▶ THE TASK: Rewrite the album review below, starting at "Here’s a case" and ending at "your bass bins.", with "battering ram" substituted for "wrecking ball".

==== EXCERPT TO READ ====

1. Dance Yourself Clean
Me and the boy Stevie Law were discussing over his homemade spag bol, how James Murphy reels you in like few others. I’d go with Jason Pierce, Prince and perhaps Brian Eno as an elite club of three he’s gatecrashing as single-handedly writing the most consistently amazing opening tracks on record.
Here’s a case in point. Not only does Dance Yourself Clean begin with three minutes of the most minimal, effortless instrumentation – a mere pitter-patter of stick work and the odd splodge of synth drone – but Murphy compels you to strain forward as the volume is intentionally reduced FORCING you to listen up or physically turn it up.
Funny thing is, if you do the latter, when 3.08 hits, you’re in for a wee shock as a wrecking ball with the word ‘Disco’ will shatter your bass bins.
Like Get Innocuous, Dance Yourself Clean is an unstoppable groove which finds Murphy falsetto-ing ‘It’s a show,’ over an ice-pick-edged beat.
Just to emphasise he’s lost none of that sardonic humour, the track finishes with him down-tooling and there’s a sequence of odd missed-beats as his voice trails off into a distant dancefloor.
Somewhere, strip away the LCD sound, there’s a Fever Ray track buried beneath, which goes someway to describing how cool this instant classic really is.
2. Drunk Girls
Know the way North American Scum was your least favourite Sound Of Silver track and stank of ‘gah, the label needs a single, but we don’t really write songs under six and a half minutes‘.. well this is Murphy’s new uptake on that front. So what you get is a neatly packaged rampagingly dumb thud-a-thud cockdisco stomp. First time you hear it you’ll reject it out of hand and after that you’ll skip it. Now and again you’ll play it just out of perverse curiosity because you feel it’s only fair to give it another chance. But you’ll only get half way through.

Drunk Girls

3. One Touch
When not sounding drunkenly melancholic, Murphy often likes to pull off the deadpan robotic vocal ala Sound Of Silver or Tribulations, here he does it magically over a cacophony of bleeps and synth shreds. Four minutes in and everything goes sexually squelchy, like Daft Punk have emptied their electro ballsacks all over the production suite.
4. All I Want
The record’s first ‘rock’ track begins with wailing guitars before Murphy, never one to shy away from his influences (see Losing My Edge for starters), unleashes a shamefully VU Waiting For The Man train chug of a guitar line.

==== DATASET EXCERPT ====

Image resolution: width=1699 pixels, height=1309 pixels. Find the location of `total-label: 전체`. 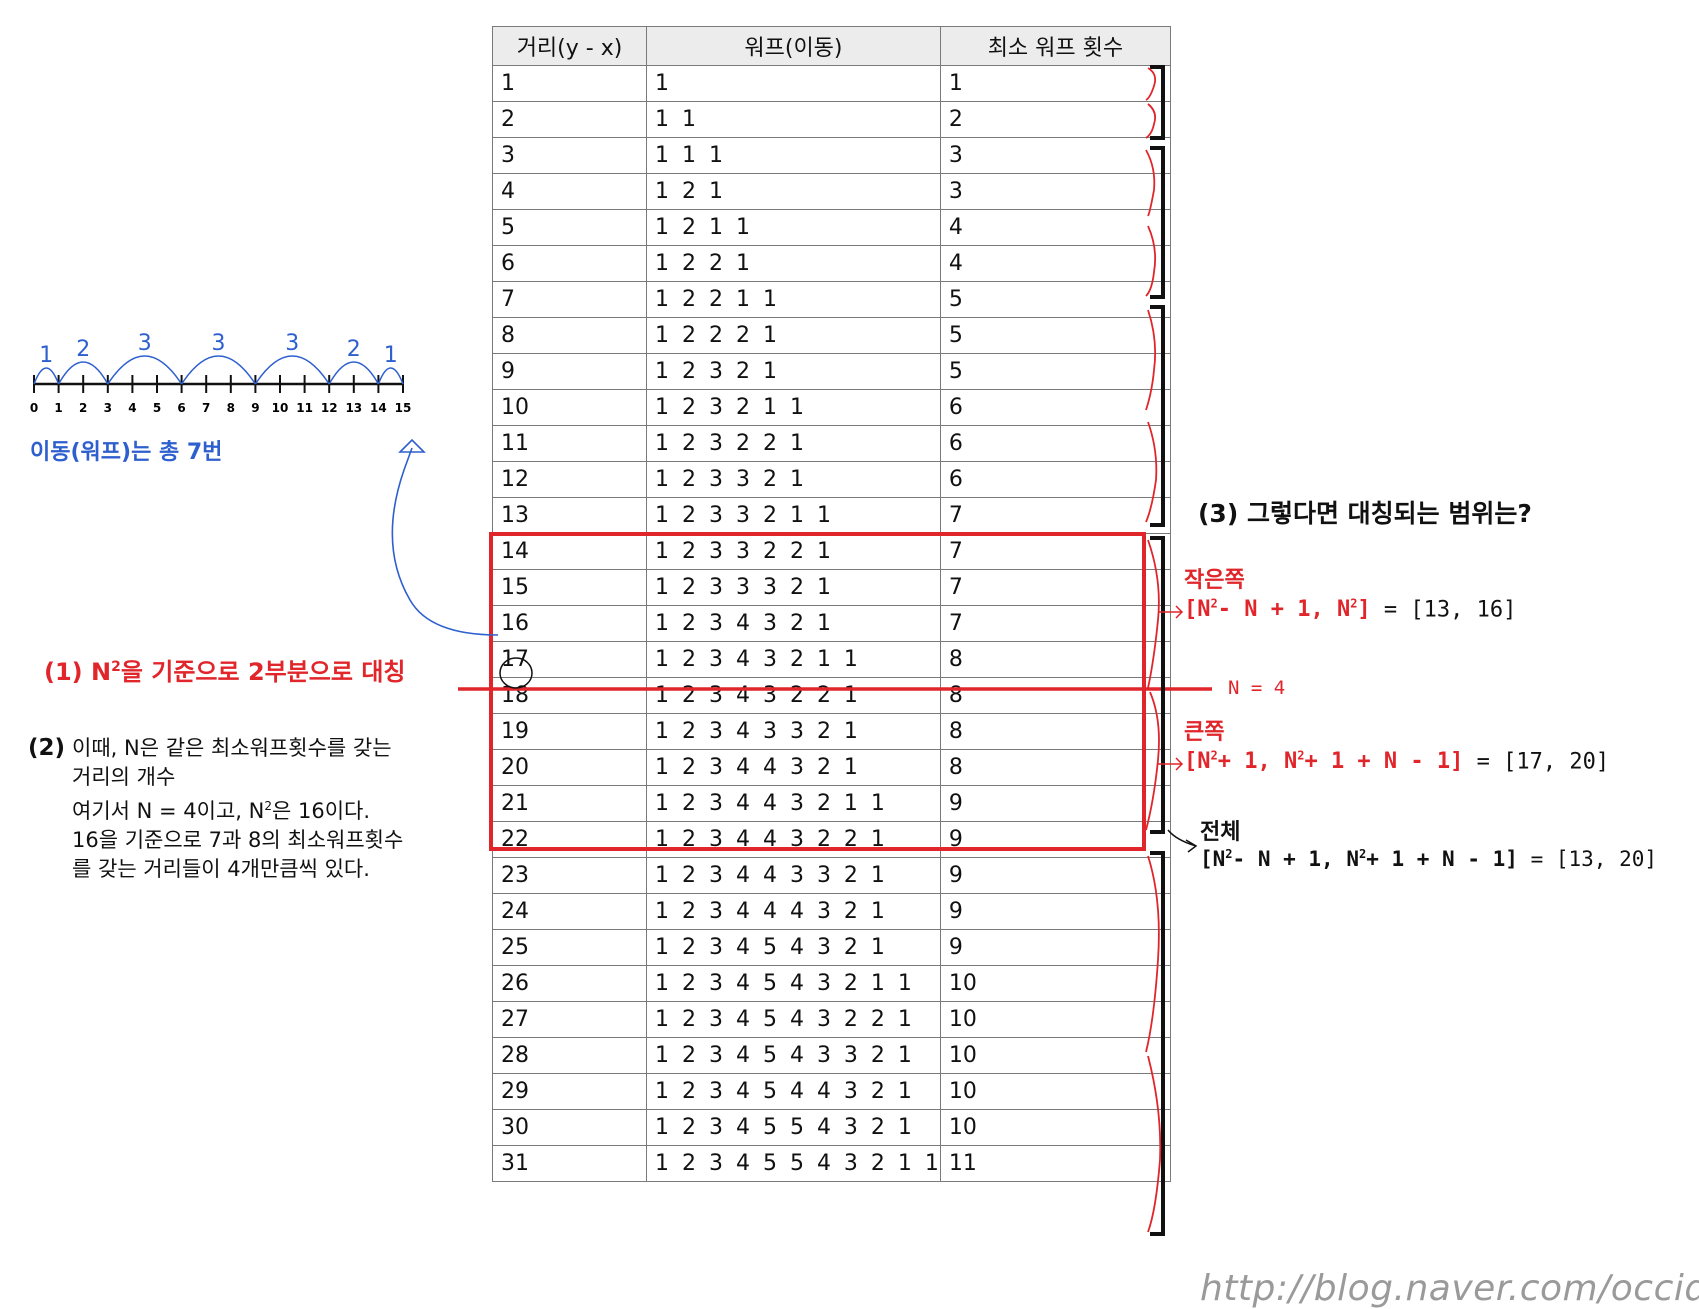

total-label: 전체 is located at coordinates (1220, 832).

====

▶ TASK SOLUTION:
Here’s a case in point. Not only does Dance Yourself Clean begin with three minutes of the most minimal, effortless instrumentation – a mere pitter-patter of stick work and the odd splodge of synth drone – but Murphy compels you to strain forward as the volume is intentionally reduced FORCING you to listen up or physically turn it up.
Funny thing is, if you do the latter, when 3.08 hits, you’re in for a wee shock as a battering ram with the word ‘Disco’ will shatter your bass bins.